Both Alex Wain (via Facebook) and @Priyanka_Sirohi_bajaj (via Instagram) work on a 50% up front and 50% upon delivery basis.
This is also a good strategy when working with a new customer in particular. If the client isn’t satisfied, they can either move forward with revisions or terminate the contract. They don’t have to pay the full amount, but you’re not left empty handed as an artist either.
@Kymrosebrosnan (via Instagram) also mentioned a release clause as part of a contract that treats both client and artist fairly in case irreconcilable differences occur during the project.
These are ALL great ideas to consider implementing in your VO business. Generally, you do the work, the client pays, and everyone’s happy.
Clear contracts are vital. They protect the artist and the client when things go awry, but also, they look professional, keep expectations high, and communication strong.
Another way I guard against having my voice appear on a platform without the proper rights purchased is by delivering a watermarked copy first, then after it’s approved and paid in full, I deliver the clean file to the client.
I have a standard watermark that’s about 6 seconds long, I copy/paste it onto the raw audio file as a second track, turn the gain way down so it’s not too distracting in the background and the client can still hear their file clearly, then export the file as a mono recording so the watermark can’t be separated from the client’s project.
I’ve NEVER had a client upset about this type of delivery. They are extremely understanding and honestly, I feel as though a watermark can make you look even more professional in certain instances.
If you’re working with a regular client, or a production company/agency, then this is probably unnecessary, and it can sometimes cause issues if a short turnaround is required. It’s always good to bear in mind what fits the project, after all!
Of course, I didn’t always run my business with these safeguards. I learned through trial, error, and a few unfortunate instances with clients. Sometimes that’s just the way it goes.
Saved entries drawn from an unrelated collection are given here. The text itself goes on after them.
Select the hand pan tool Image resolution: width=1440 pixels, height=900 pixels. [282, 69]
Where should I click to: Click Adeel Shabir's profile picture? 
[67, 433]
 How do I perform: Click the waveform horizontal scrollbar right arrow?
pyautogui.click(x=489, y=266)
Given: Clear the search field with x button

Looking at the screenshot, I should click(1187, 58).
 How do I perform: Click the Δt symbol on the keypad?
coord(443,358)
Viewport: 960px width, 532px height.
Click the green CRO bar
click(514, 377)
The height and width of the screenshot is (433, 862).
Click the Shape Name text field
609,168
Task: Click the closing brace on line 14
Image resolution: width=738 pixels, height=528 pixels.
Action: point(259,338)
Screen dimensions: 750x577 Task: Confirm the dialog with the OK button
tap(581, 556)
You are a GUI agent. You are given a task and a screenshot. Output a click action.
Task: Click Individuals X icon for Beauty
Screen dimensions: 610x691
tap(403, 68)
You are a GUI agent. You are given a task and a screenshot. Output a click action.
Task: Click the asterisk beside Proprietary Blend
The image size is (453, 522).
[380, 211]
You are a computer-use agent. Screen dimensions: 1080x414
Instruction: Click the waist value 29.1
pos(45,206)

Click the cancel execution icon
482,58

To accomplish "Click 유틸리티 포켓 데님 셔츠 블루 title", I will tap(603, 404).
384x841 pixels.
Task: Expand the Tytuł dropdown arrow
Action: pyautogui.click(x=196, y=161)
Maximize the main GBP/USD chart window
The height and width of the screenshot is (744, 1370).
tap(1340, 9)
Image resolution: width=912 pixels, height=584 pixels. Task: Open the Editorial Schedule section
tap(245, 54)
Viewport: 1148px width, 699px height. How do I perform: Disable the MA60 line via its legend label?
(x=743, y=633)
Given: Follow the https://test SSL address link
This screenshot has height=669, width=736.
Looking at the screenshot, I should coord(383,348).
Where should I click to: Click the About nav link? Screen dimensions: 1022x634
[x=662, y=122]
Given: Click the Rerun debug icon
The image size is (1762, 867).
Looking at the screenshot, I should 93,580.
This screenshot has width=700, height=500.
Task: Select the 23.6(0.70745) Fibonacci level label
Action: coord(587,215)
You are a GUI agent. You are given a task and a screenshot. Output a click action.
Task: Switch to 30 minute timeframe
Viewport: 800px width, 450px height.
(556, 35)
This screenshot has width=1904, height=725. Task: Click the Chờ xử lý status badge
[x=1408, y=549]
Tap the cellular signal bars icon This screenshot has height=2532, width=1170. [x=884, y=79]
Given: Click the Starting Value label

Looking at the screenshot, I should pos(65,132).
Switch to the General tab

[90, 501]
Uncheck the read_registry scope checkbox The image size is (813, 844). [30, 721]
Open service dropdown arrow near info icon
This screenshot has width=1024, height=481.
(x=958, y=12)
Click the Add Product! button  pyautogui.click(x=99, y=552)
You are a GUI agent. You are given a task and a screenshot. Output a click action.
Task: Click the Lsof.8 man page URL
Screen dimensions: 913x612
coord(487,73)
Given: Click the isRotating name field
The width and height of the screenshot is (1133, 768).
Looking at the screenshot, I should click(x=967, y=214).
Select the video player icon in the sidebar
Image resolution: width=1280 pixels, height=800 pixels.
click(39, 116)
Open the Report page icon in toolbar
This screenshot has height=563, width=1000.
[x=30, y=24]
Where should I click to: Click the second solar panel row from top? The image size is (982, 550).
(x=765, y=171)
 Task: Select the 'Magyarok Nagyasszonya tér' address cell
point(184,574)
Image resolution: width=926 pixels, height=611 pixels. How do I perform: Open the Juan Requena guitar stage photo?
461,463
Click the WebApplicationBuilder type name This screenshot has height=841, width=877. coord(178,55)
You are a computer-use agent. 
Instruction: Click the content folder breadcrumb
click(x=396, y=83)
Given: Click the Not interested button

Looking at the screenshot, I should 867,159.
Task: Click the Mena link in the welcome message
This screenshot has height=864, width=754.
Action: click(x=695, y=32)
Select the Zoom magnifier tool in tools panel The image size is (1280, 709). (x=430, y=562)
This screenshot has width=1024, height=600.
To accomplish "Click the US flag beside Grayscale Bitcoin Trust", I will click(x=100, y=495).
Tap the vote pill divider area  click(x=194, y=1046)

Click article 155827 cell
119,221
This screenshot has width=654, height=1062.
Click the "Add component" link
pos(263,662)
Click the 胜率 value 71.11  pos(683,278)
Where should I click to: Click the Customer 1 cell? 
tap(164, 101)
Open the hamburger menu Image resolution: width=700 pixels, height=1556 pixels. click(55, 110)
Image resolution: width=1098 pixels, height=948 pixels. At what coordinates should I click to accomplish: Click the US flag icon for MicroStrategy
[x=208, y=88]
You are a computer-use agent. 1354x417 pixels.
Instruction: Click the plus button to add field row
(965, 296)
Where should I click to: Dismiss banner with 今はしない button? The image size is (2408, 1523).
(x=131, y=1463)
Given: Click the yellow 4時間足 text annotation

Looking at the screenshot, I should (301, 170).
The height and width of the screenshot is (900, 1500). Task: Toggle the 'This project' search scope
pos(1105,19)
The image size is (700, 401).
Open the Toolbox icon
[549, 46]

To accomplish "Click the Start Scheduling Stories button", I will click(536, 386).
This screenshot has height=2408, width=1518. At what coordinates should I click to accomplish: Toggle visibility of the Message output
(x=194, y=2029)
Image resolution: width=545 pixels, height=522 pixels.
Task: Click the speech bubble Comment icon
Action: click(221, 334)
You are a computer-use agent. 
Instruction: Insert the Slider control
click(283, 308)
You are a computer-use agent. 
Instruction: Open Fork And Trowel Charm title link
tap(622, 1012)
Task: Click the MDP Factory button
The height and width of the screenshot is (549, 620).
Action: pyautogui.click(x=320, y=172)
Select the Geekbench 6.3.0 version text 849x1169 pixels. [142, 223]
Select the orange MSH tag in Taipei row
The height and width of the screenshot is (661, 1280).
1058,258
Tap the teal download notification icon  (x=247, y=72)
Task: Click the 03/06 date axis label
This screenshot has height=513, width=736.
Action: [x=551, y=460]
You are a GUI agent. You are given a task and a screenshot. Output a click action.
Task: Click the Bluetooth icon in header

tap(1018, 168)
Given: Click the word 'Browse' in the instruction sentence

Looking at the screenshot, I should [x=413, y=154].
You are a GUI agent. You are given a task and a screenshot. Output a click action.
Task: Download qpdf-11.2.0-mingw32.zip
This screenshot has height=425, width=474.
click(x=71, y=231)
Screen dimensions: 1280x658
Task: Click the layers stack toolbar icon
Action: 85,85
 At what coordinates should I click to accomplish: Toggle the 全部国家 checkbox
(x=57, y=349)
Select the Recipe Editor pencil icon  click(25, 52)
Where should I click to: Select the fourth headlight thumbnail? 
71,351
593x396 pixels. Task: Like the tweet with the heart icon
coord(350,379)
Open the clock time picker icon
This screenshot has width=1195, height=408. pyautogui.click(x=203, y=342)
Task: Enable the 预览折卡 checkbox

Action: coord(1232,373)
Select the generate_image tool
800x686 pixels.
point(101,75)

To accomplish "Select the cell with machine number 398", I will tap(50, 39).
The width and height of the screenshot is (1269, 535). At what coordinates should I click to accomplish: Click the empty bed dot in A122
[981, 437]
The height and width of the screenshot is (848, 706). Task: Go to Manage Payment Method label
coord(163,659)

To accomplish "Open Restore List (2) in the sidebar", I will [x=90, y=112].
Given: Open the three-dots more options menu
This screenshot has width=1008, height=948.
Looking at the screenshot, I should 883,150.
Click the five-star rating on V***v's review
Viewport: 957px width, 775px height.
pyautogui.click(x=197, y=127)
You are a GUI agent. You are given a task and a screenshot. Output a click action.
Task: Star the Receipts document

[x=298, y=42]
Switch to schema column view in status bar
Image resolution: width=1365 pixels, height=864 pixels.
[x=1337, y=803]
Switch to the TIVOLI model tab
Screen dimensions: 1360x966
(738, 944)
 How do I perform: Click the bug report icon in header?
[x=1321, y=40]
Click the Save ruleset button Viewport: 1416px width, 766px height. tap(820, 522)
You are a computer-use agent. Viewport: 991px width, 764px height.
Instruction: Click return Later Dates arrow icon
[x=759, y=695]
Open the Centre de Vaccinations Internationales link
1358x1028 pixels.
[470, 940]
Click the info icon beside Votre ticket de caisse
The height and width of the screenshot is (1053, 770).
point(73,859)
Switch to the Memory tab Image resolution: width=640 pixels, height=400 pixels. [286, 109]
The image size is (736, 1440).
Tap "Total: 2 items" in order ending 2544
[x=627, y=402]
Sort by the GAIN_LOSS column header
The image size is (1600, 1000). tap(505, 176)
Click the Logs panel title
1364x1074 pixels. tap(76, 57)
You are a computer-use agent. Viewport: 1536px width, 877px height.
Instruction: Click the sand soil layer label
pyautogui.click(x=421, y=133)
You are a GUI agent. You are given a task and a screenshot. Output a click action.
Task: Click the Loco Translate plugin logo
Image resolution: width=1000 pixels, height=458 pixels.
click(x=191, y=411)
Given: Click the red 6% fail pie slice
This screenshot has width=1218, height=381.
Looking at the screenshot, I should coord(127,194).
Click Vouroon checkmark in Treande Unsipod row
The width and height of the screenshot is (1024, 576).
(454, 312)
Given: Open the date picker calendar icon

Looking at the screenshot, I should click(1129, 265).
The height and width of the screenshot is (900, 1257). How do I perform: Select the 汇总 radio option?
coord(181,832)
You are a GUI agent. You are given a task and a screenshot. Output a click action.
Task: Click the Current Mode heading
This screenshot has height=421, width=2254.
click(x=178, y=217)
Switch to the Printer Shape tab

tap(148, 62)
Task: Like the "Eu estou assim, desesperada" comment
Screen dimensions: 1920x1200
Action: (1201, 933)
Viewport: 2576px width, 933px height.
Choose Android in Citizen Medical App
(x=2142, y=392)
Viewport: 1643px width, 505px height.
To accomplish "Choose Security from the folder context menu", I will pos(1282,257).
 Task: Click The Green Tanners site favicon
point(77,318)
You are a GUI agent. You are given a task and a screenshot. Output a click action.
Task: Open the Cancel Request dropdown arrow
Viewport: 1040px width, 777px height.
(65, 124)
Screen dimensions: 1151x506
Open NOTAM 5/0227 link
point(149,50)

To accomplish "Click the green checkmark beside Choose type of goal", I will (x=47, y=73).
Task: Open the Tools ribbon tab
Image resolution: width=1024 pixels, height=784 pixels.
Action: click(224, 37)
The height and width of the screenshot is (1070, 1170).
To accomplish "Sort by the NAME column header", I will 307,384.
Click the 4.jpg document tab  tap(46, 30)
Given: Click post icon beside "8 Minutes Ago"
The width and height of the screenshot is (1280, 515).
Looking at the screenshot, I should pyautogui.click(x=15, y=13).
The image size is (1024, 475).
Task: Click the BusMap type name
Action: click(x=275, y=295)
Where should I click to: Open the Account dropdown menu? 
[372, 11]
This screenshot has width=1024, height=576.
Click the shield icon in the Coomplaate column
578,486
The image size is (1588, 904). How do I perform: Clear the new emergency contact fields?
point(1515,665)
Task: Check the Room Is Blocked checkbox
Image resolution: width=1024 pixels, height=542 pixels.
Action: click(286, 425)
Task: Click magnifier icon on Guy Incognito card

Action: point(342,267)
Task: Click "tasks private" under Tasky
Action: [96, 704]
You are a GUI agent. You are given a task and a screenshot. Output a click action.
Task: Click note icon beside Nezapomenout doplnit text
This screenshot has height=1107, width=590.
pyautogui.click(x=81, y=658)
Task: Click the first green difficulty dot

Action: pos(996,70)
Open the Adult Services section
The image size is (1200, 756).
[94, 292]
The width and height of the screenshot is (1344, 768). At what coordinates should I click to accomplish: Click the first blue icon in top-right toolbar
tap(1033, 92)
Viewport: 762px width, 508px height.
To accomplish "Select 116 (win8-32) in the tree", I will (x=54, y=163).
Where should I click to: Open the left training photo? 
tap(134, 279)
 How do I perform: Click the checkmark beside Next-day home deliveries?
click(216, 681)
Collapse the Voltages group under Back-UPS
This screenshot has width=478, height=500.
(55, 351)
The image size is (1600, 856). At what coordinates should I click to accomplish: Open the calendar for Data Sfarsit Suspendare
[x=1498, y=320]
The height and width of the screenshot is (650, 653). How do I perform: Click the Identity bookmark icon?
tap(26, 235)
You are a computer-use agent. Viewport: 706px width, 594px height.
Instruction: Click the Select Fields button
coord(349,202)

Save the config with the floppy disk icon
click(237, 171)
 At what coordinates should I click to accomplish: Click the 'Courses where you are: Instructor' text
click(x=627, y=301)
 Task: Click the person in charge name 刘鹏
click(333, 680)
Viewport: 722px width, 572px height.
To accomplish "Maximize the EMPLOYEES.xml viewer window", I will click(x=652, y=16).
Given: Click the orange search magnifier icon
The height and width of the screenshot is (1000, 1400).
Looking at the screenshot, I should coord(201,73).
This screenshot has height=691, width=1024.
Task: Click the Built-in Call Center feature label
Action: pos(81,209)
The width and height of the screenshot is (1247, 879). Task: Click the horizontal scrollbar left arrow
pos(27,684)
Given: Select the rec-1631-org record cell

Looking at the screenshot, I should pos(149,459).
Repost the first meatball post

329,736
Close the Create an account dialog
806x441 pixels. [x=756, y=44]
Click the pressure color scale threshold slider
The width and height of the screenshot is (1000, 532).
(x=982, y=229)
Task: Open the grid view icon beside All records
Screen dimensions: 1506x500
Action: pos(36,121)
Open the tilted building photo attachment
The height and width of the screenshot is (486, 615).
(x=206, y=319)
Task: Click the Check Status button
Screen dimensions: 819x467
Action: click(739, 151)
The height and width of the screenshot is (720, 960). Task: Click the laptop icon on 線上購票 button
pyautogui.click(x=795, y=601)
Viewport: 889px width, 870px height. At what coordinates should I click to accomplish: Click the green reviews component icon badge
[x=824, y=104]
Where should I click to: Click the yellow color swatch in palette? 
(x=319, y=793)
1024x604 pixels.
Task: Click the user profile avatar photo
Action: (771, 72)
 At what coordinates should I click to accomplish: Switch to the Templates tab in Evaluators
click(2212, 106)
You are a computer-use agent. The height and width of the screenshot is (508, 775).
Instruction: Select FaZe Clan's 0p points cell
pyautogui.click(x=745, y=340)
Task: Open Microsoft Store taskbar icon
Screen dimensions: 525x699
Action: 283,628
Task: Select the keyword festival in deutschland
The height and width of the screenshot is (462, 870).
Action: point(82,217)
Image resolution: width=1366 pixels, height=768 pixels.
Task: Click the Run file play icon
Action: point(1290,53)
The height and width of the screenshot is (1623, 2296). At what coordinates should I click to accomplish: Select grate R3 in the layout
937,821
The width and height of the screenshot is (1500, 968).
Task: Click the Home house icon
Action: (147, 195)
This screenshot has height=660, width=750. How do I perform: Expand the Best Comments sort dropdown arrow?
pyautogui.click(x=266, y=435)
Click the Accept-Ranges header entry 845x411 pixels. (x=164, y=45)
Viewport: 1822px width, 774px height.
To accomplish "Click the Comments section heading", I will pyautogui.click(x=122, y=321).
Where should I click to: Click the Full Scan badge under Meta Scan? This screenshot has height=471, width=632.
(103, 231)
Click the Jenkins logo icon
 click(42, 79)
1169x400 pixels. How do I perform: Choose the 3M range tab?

However, I definitely learned how to have better client relationships in the future so now my clients benefit from the mistakes I’ve made in the past. I’m better at communication, clear about pricing, and adamant about samples when I feel it’s necessary. I’ve allowed my mistakes to improve my business game.
Hopefully some of the above advice will help you to avoid a few of the same pitfalls 😉 As @Kennethtolesjr mentioned via Instagram, “Live and learn works on our end” as well as the client’s.
Our approach at Voquent
Here at Voquent, we ALWAYS get the client to approve the voice based on an audio sample. Either a sample on the talent’s profile or if necessary an audition of their script.
Find Voices: Listen Now
There have been a few instances where, if a client is paying for a voice over and has been very clear about their needs and the voice doesn’t deliver it, even with multiple attempts, there is perhaps an argument that the client shouldn’t have to pay. We want everyone to be happy with the final result – both clients and voice artists.
In the very rare case that we realize a client and artist aren’t a good match working together after several attempts at a project, we’ve paid the artist 50% of their normal rate and called it a day – and those were tough days to call.
Knowing your own voice and abilities as an artist is certainly an advantage.
If you read a script that calls for something you’re not sure you can deliver, perhaps it’s not the right project for you.
And that’s ok! There’s room for every voice in this wonderful online marketplace. The best we can do is keep our communication clear and up front, stay positive, and be kind to each other when these disagreements do pop up from time to time.